Unfortunately, despite experience in tackling the crises which date back to
the Raj, state governments are still guilty of knee-jerk reactions when
confronted by drought. As a matter of fact, they behave in precisely the same
way when they have to tackle converse phenomenon-floods. They simply importune
the Centre for additional funds.
Begging Again
This is not, as may be imagined, a recipe for disaster. On the contrary, it is
New Delhi’s recognition of the fact that states will prove the proverbial
Oliver Twists and demands need to be pruned to size, if not gently ignored.
What is more, it should prompt the state governments to realise that they will
have to learn to live with drought as a permanent feature of life. Instead of
entering into a protracted correspondence with Delhi, it would do better to
devise ways of combating the scourge of water scarcity.
Fortunately, a state like Maharashtra, for eg., already possess a blue print
for doing so in its highly acclaimed employment guarantee scheme (EGS). This
was launched in 1972, following one of the worst droughts in decades,
fulfilling an election promise made by the state Congress party a year
earlier. Quite simply, the EGS promises work to those who are prepared to do
manual labour but cannot find it on their own. The only condition is that such
work should be unskilled.
Maharashtra’s growth has been highly lopsided. Although it is one of the
most industrialised states, and hence urbanised - with one in every three
citizens living in towns - the countryside is terribly pauperised, with only
13 per cent of the land irrigated. This has made the EGS a godsend when the
rains fail. One indication of its near-total implementation can be gleaned
from the fact that out of the state’s 31 districts, which include Bombay and
Pune, the EGS operates in no fewer than 29.

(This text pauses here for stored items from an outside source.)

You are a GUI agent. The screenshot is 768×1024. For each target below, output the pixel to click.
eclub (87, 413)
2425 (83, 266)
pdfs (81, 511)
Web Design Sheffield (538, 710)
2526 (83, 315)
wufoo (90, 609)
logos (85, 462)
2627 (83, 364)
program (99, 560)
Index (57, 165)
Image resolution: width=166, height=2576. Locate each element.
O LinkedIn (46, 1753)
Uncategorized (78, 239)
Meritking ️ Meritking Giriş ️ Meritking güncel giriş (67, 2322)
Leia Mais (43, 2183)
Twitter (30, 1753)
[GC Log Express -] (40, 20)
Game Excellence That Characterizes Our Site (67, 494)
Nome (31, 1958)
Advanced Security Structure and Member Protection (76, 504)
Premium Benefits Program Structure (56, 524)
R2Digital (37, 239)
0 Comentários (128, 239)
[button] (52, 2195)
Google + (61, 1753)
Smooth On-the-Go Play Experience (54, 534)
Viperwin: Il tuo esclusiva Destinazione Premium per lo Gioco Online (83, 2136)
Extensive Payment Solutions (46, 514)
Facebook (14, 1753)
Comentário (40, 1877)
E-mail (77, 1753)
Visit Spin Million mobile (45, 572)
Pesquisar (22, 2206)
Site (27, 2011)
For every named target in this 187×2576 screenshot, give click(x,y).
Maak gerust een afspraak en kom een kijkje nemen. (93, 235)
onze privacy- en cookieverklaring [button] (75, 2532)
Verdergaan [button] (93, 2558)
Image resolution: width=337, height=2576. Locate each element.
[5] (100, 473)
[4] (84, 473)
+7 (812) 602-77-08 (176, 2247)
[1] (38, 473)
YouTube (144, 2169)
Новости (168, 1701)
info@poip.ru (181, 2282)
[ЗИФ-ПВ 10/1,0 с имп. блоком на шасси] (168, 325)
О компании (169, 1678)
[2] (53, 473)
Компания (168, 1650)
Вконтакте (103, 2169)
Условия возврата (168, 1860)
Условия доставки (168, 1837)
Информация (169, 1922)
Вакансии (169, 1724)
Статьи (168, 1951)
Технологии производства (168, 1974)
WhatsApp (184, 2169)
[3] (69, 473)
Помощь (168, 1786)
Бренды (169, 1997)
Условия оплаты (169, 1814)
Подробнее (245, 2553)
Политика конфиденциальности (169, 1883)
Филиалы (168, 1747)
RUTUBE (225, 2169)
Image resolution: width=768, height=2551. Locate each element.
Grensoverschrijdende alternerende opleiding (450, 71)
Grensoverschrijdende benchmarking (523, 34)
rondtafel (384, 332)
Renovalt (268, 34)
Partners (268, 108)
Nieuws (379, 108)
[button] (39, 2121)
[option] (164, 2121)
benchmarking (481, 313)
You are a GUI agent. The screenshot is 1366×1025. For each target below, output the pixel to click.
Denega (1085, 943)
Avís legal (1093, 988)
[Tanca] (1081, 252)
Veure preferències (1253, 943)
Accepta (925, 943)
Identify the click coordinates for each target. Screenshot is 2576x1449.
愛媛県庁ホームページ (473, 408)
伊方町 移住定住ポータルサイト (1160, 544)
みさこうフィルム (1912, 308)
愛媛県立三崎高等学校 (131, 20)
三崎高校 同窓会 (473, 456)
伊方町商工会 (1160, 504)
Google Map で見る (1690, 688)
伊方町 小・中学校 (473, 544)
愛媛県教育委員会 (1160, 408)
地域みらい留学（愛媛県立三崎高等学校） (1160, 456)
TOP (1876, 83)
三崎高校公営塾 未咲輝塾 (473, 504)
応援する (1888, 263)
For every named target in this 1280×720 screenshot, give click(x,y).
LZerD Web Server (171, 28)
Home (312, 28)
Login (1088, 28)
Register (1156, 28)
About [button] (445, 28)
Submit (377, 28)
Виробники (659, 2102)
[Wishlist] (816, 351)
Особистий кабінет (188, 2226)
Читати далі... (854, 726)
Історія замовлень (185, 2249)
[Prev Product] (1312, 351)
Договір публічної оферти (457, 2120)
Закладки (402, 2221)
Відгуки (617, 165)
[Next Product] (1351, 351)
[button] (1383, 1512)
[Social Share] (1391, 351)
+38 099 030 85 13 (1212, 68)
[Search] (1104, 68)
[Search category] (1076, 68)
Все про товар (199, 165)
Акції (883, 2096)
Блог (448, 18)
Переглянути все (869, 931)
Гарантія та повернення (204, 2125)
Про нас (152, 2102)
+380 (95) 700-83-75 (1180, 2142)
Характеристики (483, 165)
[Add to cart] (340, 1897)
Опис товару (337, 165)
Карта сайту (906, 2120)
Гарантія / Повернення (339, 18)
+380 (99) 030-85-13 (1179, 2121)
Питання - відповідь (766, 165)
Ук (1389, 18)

But it would be wrong to imaging that the EGS is the complete panacea to
problems of rural scarcity. To begin with, it is riddled with bureaucratic
procedures. An applicant has to register his or her name with the village
talathi or gramsevak by filling in a form. Following this, he has to approach
an authority like the tehsildar and seek employment on a second form. The
tehsildar has to provide work within 15 days of such an application, stating
that the person is prepared to work for atleast 30 continuous days, and has to
issue a directive to the implementing agency in a third form. Worse still is
the corruption, which often deprives a job-seeker of his dues, since work is
paid by piece rate for different categories.
Faulty Concept
Apart from the implementation, it is also the very concept that is at fault.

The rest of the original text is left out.